Not only is the subject virtually the same but the saturated blues are present, plus the alarming ripples and improbable trees. But there is more. His elegant young people owe a significant debt to the French etcher and painter Jean-Emile Laboureur (1870 - 1932).
Cheyne certainly had either reproductions or prints by Laboureur at home in Glasgow but what is most striking is this: the imaginative synthesis. Despite us recognising the loans, he came up with something quite original and absolutely his own. And he stuck to it, refining the approach along the way. 'Campers' of 1934 must be later. Less reliant on Hokusai and less selfconscious than 'Summer Picnic', the composition holds brilliantly round the group of men, the unseen spray and white tent. None of those snow scenes here to introduce whiteness; Cheyne has done something more difficult and more adventurous, resolving the problem of the rather awkward reflection in what I suspect is an earlier work. He was definitely out on his own.
And here is Laboureur in 1916 describing the arrival of the English papers with a kilted soldier buying one. Note the geometry and that it has found its way into 'Summer Picnic'.

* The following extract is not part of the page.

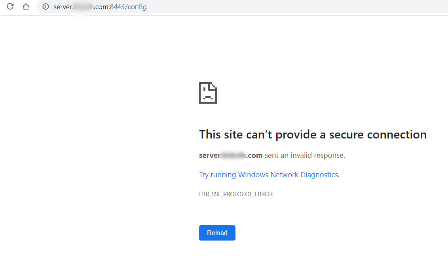
Task: Click the ERR_SSL_PROTOCOL_ERROR error code text
Action: coord(236,194)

Cheyne was involved with the Society of Artist Printers along with Ian Fleming who had been a fellow student at the School of Art. Fleming also made some colour woodcuts but is better known for his etchings. But whatever they produced, they clearly had a market some while after many English artists had given up printmaking. So much so, the English artist, Edgar Holloway, ever the salesman, was put forward for membership by the equally forward Willie Wilson - a friend of Flemings. So, unlike many of his English counterparts, Cheyne could go on producing colour woodcuts throughout the 1930s, making 'Normandy Beach' as late as 1946. In fact, Cheyne had been asked by Colnaghi in February, 1945, whether he could supply any impressions of his pre-war prints and he produced two more new prints, 'Primulas' also from 1946 and 'Spring in Kintail' a year later. He then abandonned printmaking altogther. The print above is Hell's Glen, 1928. Readers who would like to see more of his work can see others on my October post 'Ian Cheyne: six more woodcuts'.
As a postscript, I've included this proof of Brook Mine. There is a stamped signature and it is probably one of the unsigned prints sold by Mrs Cheyne in 1985. It doesn't pay to be too fussy. These glorious prints mainly appear to be in editions of twenty so they are hard to find but well worth the money you will to have to pay to own one.